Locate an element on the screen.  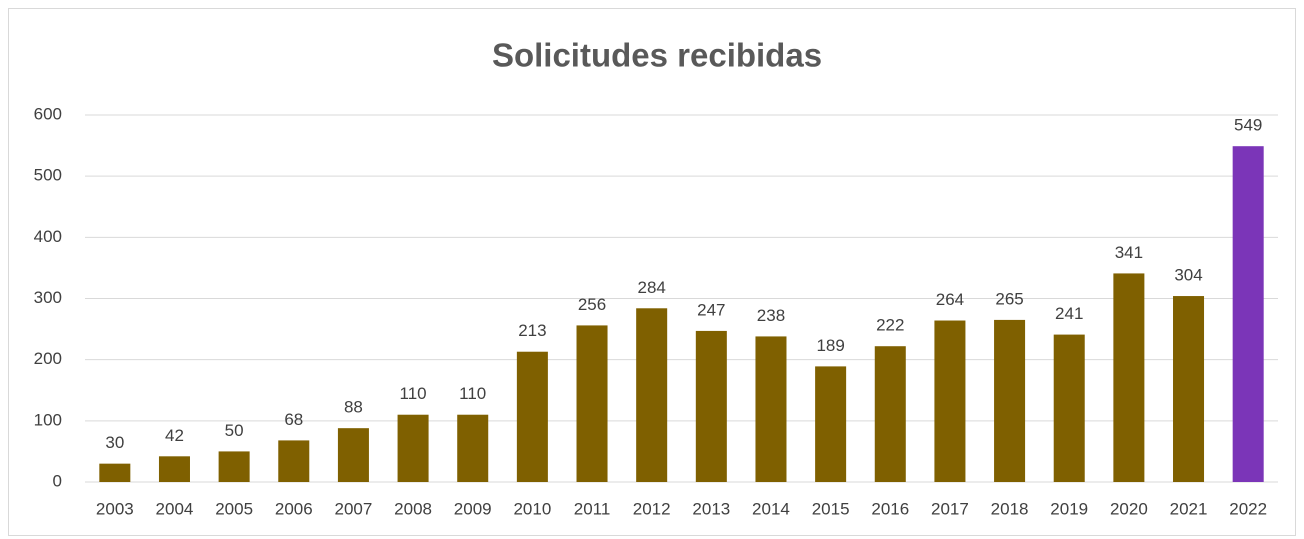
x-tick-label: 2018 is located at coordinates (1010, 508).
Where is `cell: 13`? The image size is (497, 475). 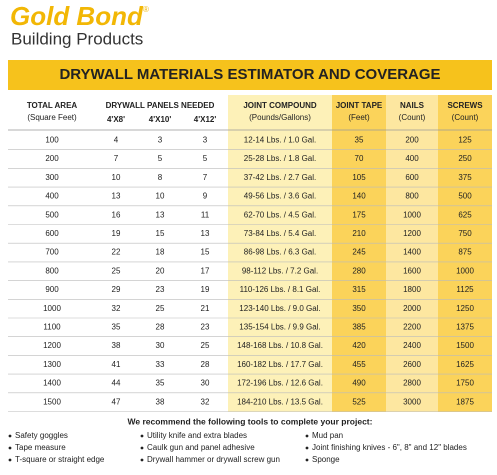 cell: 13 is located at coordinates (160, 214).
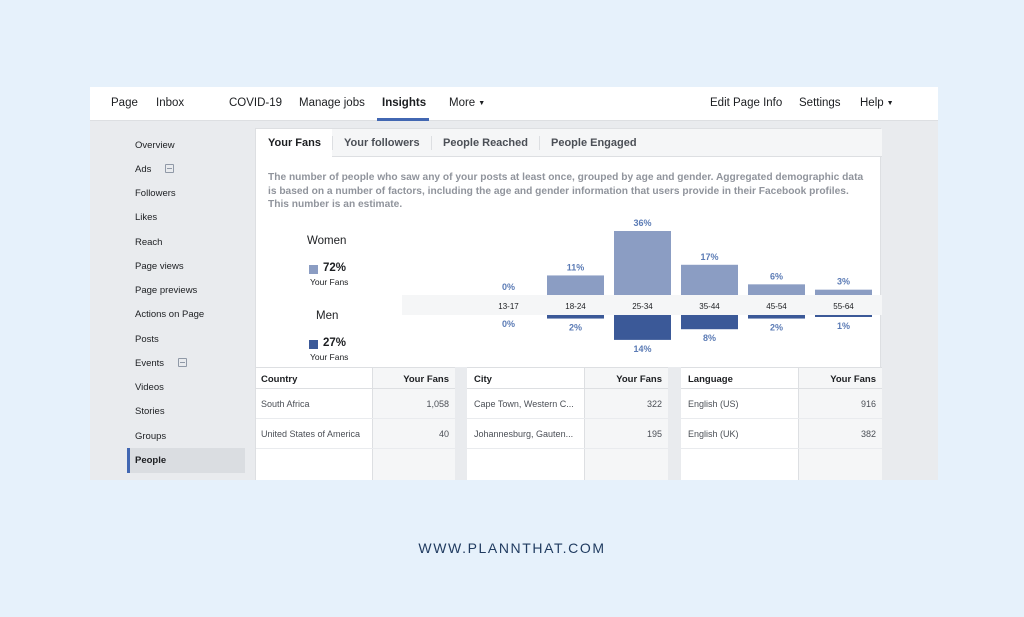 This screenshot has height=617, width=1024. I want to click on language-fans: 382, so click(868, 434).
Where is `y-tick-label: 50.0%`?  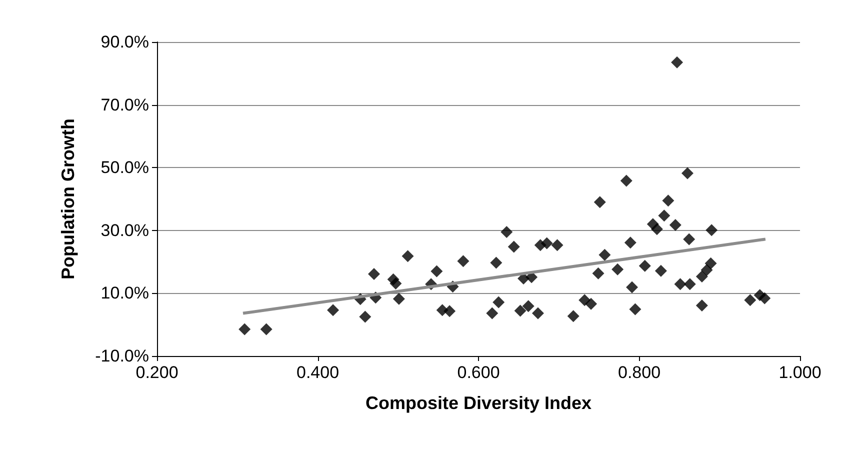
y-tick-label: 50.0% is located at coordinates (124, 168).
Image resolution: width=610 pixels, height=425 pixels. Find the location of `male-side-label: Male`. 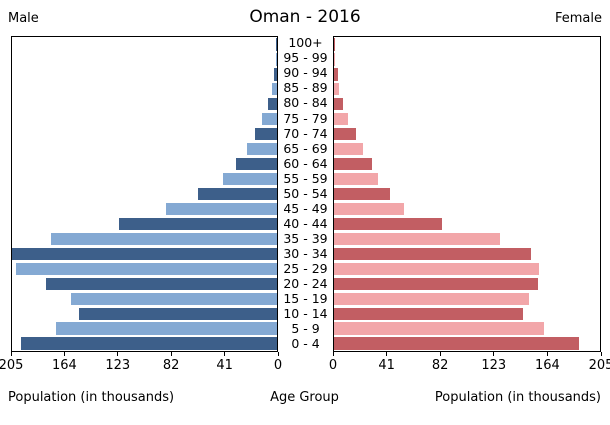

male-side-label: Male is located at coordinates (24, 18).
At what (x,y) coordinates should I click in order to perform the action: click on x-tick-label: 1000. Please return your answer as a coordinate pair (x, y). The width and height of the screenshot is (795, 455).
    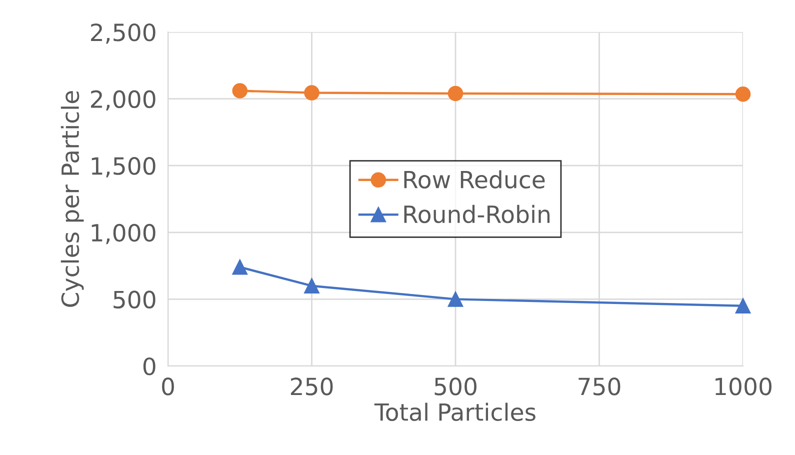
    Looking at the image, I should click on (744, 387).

┄┄┄┄┄┄

▸ **To-do item**
Reproduce the records from the line containing "Image resolution: width=610" through the end of the records, swapping "pixels" for "px" and leaving everything else unchanged. Omit the pictures.

▸ **Result of the task**
Image resolution: width=610 px, height=425 px. Find the location of `male-side-label: Male`. 

male-side-label: Male is located at coordinates (24, 18).
At what (x,y) coordinates should I click in order to perform the action: click on x-tick-label: 1000. Please return your answer as a coordinate pair (x, y). The width and height of the screenshot is (795, 455).
    Looking at the image, I should click on (744, 387).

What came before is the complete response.